A nova legislação também se aplica apenas às instituições federais de ensino e não altera automaticamente as regras existentes nas universidades estaduais, onde o modelo de lista tríplice pode continuar vigente, dependendo da legislação de cada estado.

“O ANDES-SN considera positivo o fim da lista tríplice nas IFEs, mas entende que devemos continuar mobilizados para democratizar os espaços de nossas universidades, garantindo isonomia entre as carreiras do magistério superior e da EBTT, e o fim da lista tríplice também nas demais universidades públicas ”, avaliou o presidente do Sindicato Nacional.

RSC e novo IF
O projeto também prevê a instituição do programa de Reconhecimento de Saberes e Competências (RSC) para o Plano de Carreira dos Cargos Técnico-Administrativos em Educação (PCCTAE). Um dos problemas apontados no texto é a restrição de concessão do RSC para, no máximo, 75% do total de servidores do PCCTAE, “observada a disponibilidade orçamentária, conforme o disposto no art. 169, §1º, da Constituição, a ser acompanhada pelo Ministério da Educação”.
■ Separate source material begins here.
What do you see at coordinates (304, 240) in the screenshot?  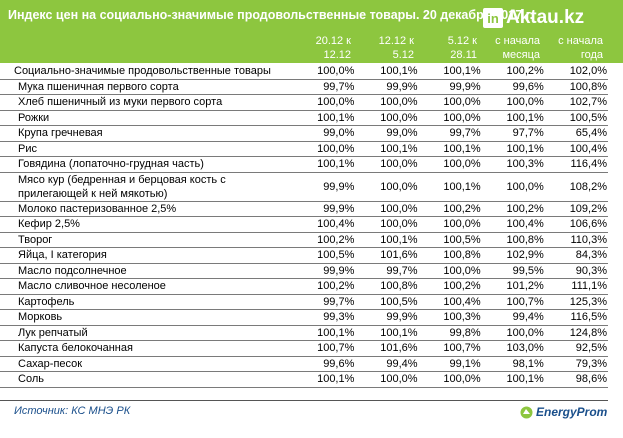 I see `table-row: Творог 100,2% 100,1% 100,5% 100,8% 110,3%` at bounding box center [304, 240].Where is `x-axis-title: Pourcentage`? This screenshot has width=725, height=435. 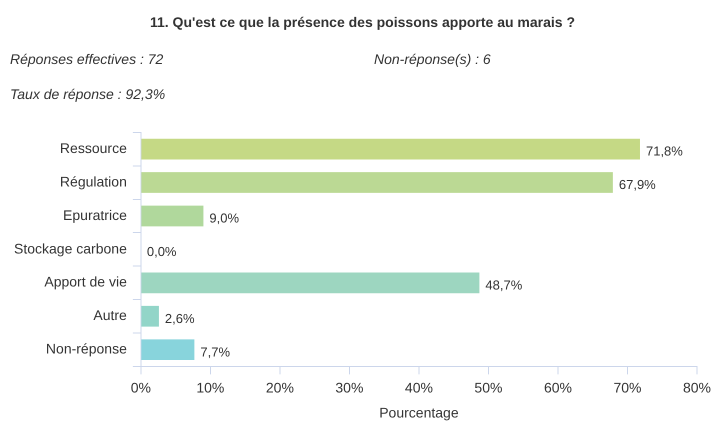 x-axis-title: Pourcentage is located at coordinates (419, 412).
A proposta inclui ainda a criação do Instituto Federal do Sertão Paraibano (IFSertãoPB).

ANDES-SN na luta
A luta pelo fim da lista tríplice é uma pauta histórica da categoria docente organizada no Sindicato Nacional. Durante o governo de extrema direita de Jair Bolsonaro, o ANDES-SN organizou a campanha “Reitor/a eleito/a é reitor/a empossado/a!” para denunciar as intervenções, do então presidente, na escolha de dirigentes das universidades federais e cobrar respeito à autonomia universitária.
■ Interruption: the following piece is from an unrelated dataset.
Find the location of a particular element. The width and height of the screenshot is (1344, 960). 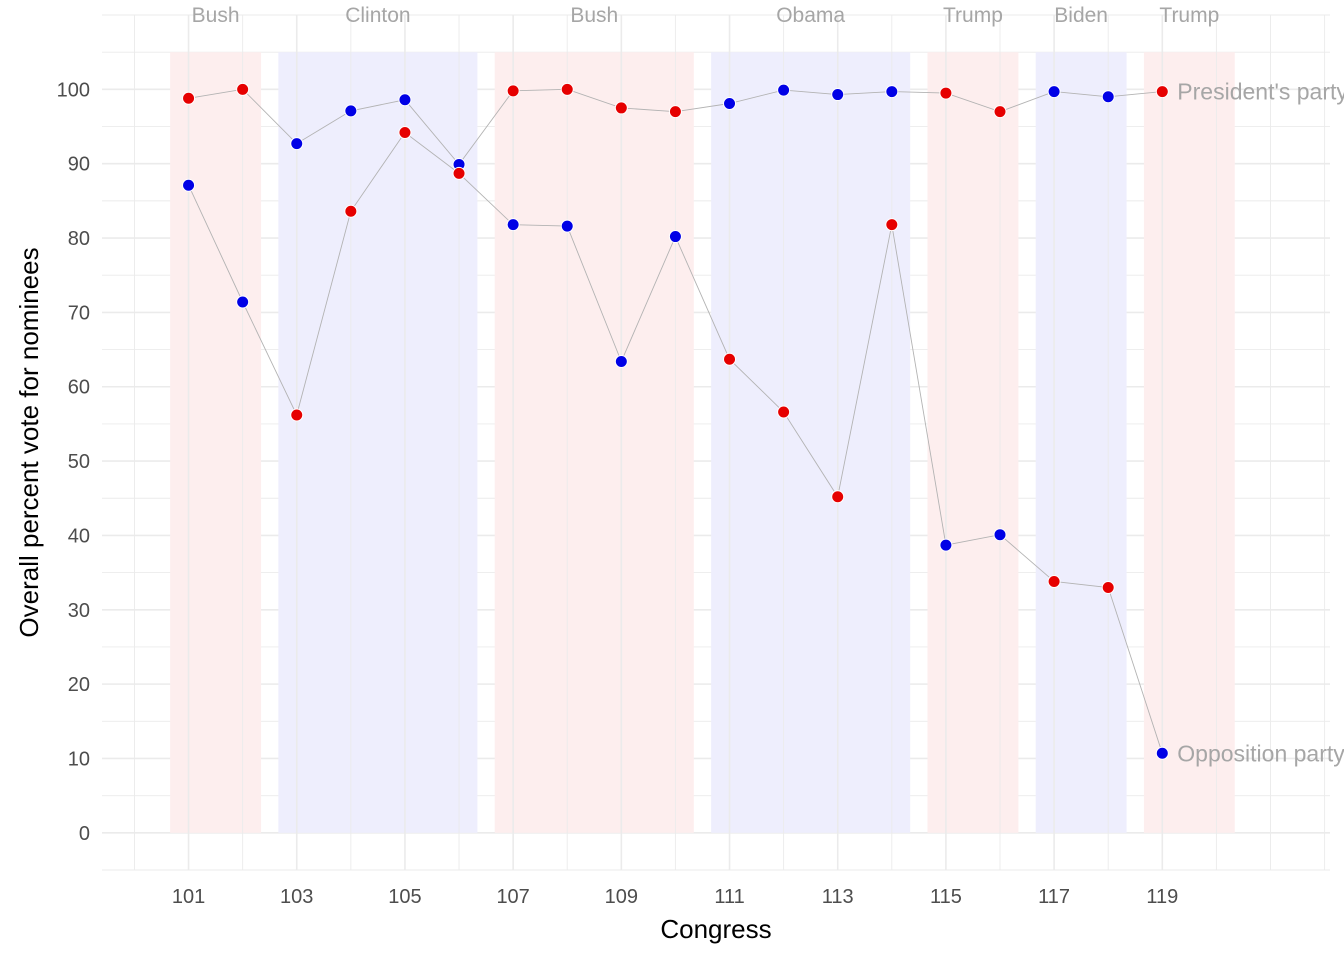

administration-label: Clinton is located at coordinates (378, 16).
Em dezembro do ano passado, o Sindicato realizou um debate no Auditório Marielle Franco, na sede da entidade em Brasília, transmitido ao vivo em suas redes sociais, para tratar do tema. A atividade integrou o Dia Nacional de Luta pelo Fim da Lista Tríplice, em defesa da gestão democrática das instituições públicas de ensino e da autonomia universitária. Saiba mais aqui.

Em março deste ano, durante o 44º Congresso do ANDES-SN, a defesa da autonomia universitária ganhou destaque com a aprovação de um dia nacional de luta pelo fim da lista tríplice nas Iees, Imes e Ides, a ser realizado ainda no primeiro semestre de 2026.